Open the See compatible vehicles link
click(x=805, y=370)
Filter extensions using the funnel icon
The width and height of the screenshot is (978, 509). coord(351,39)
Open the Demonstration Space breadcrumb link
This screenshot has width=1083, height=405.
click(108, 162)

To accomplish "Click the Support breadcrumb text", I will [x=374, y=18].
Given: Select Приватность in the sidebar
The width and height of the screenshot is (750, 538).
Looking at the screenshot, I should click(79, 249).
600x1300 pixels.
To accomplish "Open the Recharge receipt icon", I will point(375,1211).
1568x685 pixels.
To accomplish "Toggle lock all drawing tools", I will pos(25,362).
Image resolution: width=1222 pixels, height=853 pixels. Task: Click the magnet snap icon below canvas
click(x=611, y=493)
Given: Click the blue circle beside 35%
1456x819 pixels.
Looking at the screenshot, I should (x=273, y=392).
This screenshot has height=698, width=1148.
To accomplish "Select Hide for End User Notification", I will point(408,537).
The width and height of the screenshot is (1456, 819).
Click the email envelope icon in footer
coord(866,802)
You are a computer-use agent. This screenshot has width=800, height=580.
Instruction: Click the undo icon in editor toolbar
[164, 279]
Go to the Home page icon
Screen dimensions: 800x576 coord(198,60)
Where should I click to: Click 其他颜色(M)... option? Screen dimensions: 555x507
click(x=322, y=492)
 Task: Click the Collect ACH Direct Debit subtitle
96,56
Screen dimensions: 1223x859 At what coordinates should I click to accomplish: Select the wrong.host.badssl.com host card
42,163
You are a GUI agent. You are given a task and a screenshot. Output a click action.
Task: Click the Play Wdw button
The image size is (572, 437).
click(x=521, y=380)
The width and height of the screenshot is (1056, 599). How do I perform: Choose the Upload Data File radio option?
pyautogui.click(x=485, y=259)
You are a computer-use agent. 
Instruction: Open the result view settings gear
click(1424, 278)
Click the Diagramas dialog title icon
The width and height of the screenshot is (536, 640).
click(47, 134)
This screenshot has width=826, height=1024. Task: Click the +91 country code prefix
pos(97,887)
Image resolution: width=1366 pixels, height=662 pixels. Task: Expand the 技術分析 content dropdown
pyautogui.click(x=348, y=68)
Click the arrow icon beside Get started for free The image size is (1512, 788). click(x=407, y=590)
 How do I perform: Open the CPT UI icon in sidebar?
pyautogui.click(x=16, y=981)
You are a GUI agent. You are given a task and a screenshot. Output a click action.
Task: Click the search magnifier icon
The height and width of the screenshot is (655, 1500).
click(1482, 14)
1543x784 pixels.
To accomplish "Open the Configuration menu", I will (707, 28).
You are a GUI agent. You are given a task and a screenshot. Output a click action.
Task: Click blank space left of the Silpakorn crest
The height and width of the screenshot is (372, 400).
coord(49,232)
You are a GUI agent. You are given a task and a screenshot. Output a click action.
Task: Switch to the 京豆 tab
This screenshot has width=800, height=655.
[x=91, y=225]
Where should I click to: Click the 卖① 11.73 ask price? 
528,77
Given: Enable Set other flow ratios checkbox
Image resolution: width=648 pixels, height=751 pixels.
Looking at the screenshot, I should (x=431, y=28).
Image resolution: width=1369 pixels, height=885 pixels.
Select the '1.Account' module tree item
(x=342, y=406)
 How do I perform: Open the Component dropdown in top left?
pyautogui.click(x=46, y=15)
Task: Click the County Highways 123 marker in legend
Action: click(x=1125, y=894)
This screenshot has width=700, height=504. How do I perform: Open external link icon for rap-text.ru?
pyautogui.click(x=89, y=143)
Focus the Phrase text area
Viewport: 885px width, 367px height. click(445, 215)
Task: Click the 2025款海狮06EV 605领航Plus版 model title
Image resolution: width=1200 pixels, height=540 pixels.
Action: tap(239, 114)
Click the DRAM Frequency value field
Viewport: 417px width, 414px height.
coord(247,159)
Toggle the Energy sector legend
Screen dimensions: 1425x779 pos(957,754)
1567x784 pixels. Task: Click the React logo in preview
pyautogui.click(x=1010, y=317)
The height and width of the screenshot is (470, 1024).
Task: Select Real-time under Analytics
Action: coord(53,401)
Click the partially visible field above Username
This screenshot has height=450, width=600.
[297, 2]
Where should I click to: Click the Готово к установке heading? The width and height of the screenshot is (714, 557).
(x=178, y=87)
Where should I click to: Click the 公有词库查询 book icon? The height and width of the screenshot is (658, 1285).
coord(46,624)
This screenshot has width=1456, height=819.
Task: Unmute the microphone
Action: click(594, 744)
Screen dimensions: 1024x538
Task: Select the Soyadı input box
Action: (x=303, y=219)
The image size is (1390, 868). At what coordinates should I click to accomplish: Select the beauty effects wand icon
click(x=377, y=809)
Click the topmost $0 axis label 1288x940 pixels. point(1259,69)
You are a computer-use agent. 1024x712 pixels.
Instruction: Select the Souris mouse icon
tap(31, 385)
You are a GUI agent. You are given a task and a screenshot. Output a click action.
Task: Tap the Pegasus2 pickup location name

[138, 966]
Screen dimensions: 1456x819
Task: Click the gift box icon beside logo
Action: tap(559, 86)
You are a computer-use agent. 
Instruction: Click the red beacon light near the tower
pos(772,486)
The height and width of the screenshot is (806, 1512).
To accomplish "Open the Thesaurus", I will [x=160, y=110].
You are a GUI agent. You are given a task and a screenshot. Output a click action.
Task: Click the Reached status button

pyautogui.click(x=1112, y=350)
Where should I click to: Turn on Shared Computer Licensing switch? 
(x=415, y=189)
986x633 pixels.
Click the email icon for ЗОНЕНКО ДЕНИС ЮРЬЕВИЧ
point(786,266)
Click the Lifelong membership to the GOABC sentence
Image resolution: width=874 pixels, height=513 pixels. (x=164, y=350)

········

### Goal of the exercise
Please rewrite the records from the start through the line containing "I will point(375,1211).", replacing "breadcrumb" with "navigation" and leaving everything else unchanged.

### Written solution
Open the See compatible vehicles link
click(x=805, y=370)
Filter extensions using the funnel icon
The width and height of the screenshot is (978, 509). coord(351,39)
Open the Demonstration Space navigation link
This screenshot has width=1083, height=405.
click(108, 162)

To accomplish "Click the Support navigation text", I will [x=374, y=18].
Given: Select Приватность in the sidebar
The width and height of the screenshot is (750, 538).
Looking at the screenshot, I should click(79, 249).
600x1300 pixels.
To accomplish "Open the Recharge receipt icon", I will point(375,1211).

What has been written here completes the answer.